- BRIEF: Work out how many lines of the listing below include the string "each", and give that number alone.

───── RECORDS PROVIDED ─────

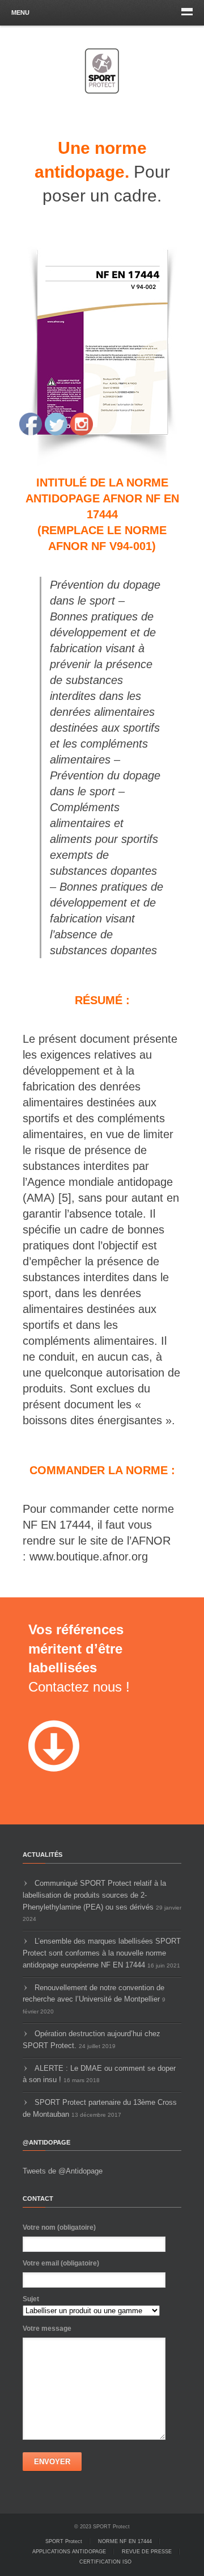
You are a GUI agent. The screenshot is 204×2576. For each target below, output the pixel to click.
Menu (20, 12)
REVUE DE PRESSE (147, 2551)
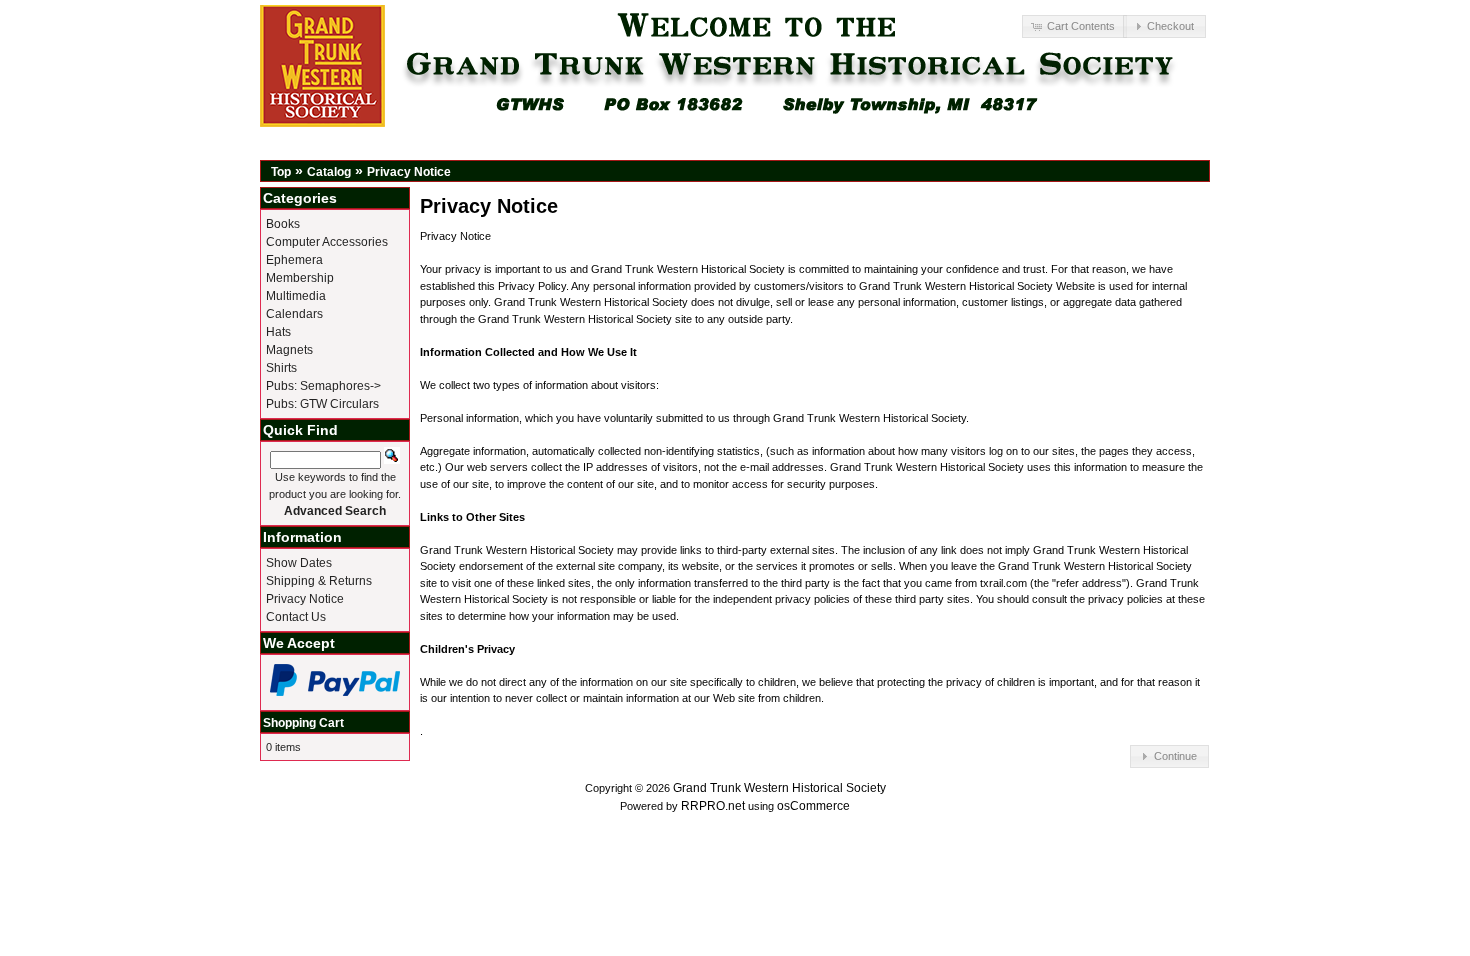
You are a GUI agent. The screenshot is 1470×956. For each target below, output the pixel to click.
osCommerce (813, 806)
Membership (300, 278)
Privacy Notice (409, 172)
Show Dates (299, 563)
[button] (1074, 26)
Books (283, 224)
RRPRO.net (713, 806)
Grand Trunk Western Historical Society (779, 788)
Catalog (329, 172)
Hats (278, 332)
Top (281, 172)
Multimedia (296, 296)
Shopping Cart (303, 723)
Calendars (294, 314)
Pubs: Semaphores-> (323, 386)
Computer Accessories (327, 242)
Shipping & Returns (319, 581)
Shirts (281, 368)
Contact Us (296, 617)
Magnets (289, 350)
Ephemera (294, 260)
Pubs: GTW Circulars (322, 404)
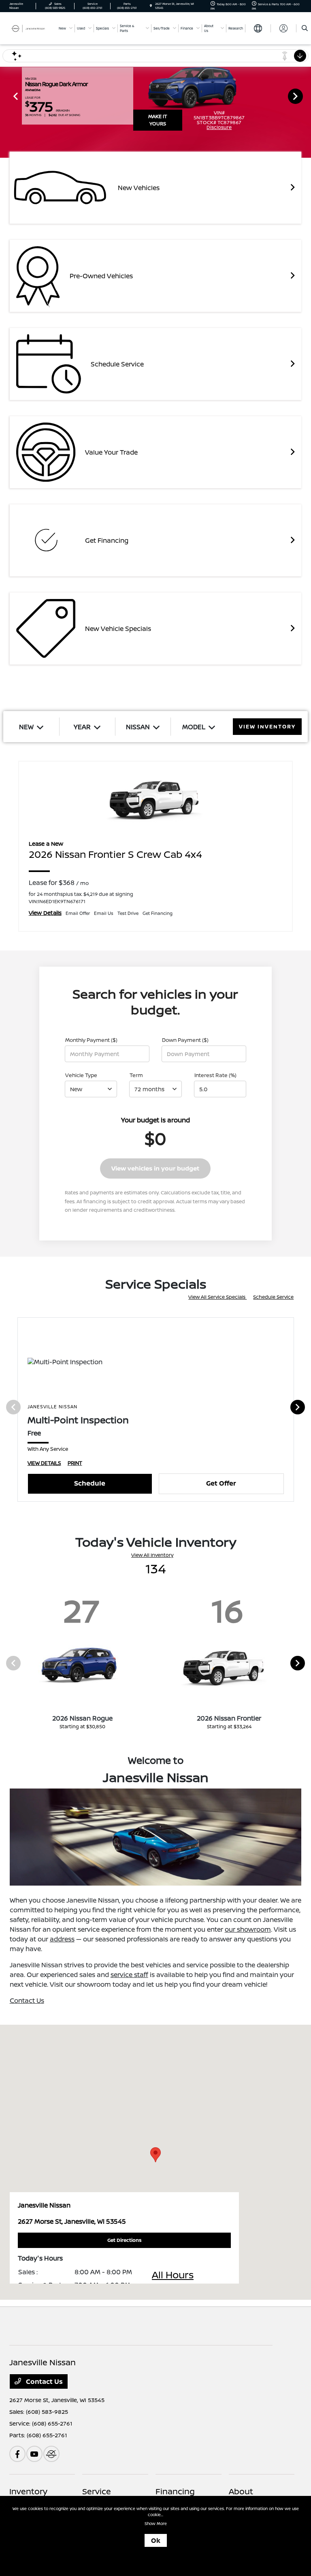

─────

- ANSWER SECTION: 2